On the delivery side, I want to deliver a majority of these objectives differently. When I say “differently” here, I mean more than just “use a course chatbot”. Rather, we can start to incorporate way more sophisticated simulations and extensions into the learning process than we used to be able to. An example: when teaching the Central Limit Theorem last semester, I created an exercise where students uploaded a dataset and took lots of samples of certain sizes to manually create a sampling distribution. They could then choose larger or smaller sample sizes, and empirically see how sampling distributions change. This is the kind of simulation that I would reserve for more coding-oriented statistics courses; with well-prompted AI tools, this becomes trivial. I see lots of places where this could be expanded – understanding power at a conceptual level, seeing how summary statistics can mislead with different types of data, actually estimating probabilities for decision analysis problems – to accompany the more conceptual parts of the course.

Two Elephants in the Room

You may have noticed that there are two big missing components to all of this. First, the “Excel Proficiency” section at the bottom of the page. Teaching students how to use Excel effectively has long been a component of the course, albeit a secondary, parallel one. The reasons were twofold:

  1. Manipulating data in Excel can deepen the conceptual understanding of statistical concepts;
  2. Students should really know how to use Excel for statistical analysis when they go out into the workforce.

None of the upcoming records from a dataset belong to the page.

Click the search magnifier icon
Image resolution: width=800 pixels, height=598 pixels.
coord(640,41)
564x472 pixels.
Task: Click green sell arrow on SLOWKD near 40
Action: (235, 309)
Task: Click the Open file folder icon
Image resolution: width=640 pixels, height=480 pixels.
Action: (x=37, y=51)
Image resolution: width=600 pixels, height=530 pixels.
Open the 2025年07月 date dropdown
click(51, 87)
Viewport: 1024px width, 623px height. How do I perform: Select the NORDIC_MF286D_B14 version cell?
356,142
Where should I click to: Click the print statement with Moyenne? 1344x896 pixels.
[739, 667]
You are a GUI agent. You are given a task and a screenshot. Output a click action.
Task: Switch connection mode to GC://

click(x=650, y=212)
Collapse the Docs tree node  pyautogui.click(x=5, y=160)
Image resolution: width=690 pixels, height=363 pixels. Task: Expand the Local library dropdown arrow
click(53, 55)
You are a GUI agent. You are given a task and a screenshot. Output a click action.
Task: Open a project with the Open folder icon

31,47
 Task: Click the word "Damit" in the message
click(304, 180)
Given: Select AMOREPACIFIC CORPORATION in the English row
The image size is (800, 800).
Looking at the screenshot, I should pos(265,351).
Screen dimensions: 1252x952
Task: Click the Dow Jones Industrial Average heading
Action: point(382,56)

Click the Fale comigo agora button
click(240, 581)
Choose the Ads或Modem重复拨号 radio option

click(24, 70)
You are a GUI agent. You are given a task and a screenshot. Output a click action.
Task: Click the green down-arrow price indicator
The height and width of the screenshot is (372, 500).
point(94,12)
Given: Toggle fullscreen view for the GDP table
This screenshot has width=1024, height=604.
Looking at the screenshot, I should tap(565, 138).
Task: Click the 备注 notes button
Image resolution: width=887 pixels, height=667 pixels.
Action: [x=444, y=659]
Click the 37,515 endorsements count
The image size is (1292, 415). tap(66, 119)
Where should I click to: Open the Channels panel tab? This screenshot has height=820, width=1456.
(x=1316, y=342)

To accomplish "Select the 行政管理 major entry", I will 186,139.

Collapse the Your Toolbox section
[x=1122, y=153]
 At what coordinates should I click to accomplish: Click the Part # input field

At the moment, both of these justifications feel weaker than before. The capabilities of AI to write and run code could certainly help students understand concepts more deeply than struggling with formula syntax in Excel. I know many colleagues will say that you cannot truly understand data analysis if you aren’t getting your hands dirty. I agree with this somewhat, but I want to spend some time thinking about what “hands” are and what “dirty” means in our current reality.

As for the second justification, the importance of spreadsheet competence in the professional world may not be over, but it is at least changing in a significant way. We of course want students to be able to open a CSV of survey responses and make sense of it, or read through a budget and suggest changes. But it’s not at all clear to me that Microsoft Excel or Google Sheets will remain the tool for this job.

Which brings me to the second elephant in the room: my list of learning objectives currently lacks new objectives necessitated by the ubiquity of AI. What capabilities do I want to make sure students have to work with AI tools more effectively? What does it mean to be “good” at working with AI (I unfortunately don’t think “prompting well” is sufficient)? How can I make sure that students are able to adapt their abilities as the set of AI capabilities suddenly shifts? To what extent are these unique skills versus ones that are embedded in the other learning objectives of the course?

As I think about this, the Anthropic study continues to bother me. There is a path I can take wherein more of the mechanical work in my course is offloaded to AI, so that I can focus on the deeper conceptual questions. But, in the Anthropic study, the act of trying to figure out how this library works and manually coding a solution with it seemed to have led to a stronger understanding, at least in the short term. Results like this, combined with my feeling that friction is where learning happens, makes me want to approach this redesign with more care, even for seemingly obvious cuts. In short, I need to make sure that I don’t subconsciously lower the bar of competence as I try to build a toolset for the coming years. This will involve some hard tradeoffs that I’m just starting to touch on. Good thing I’m on sabbatical.

Thanks for reading and please share your thoughts!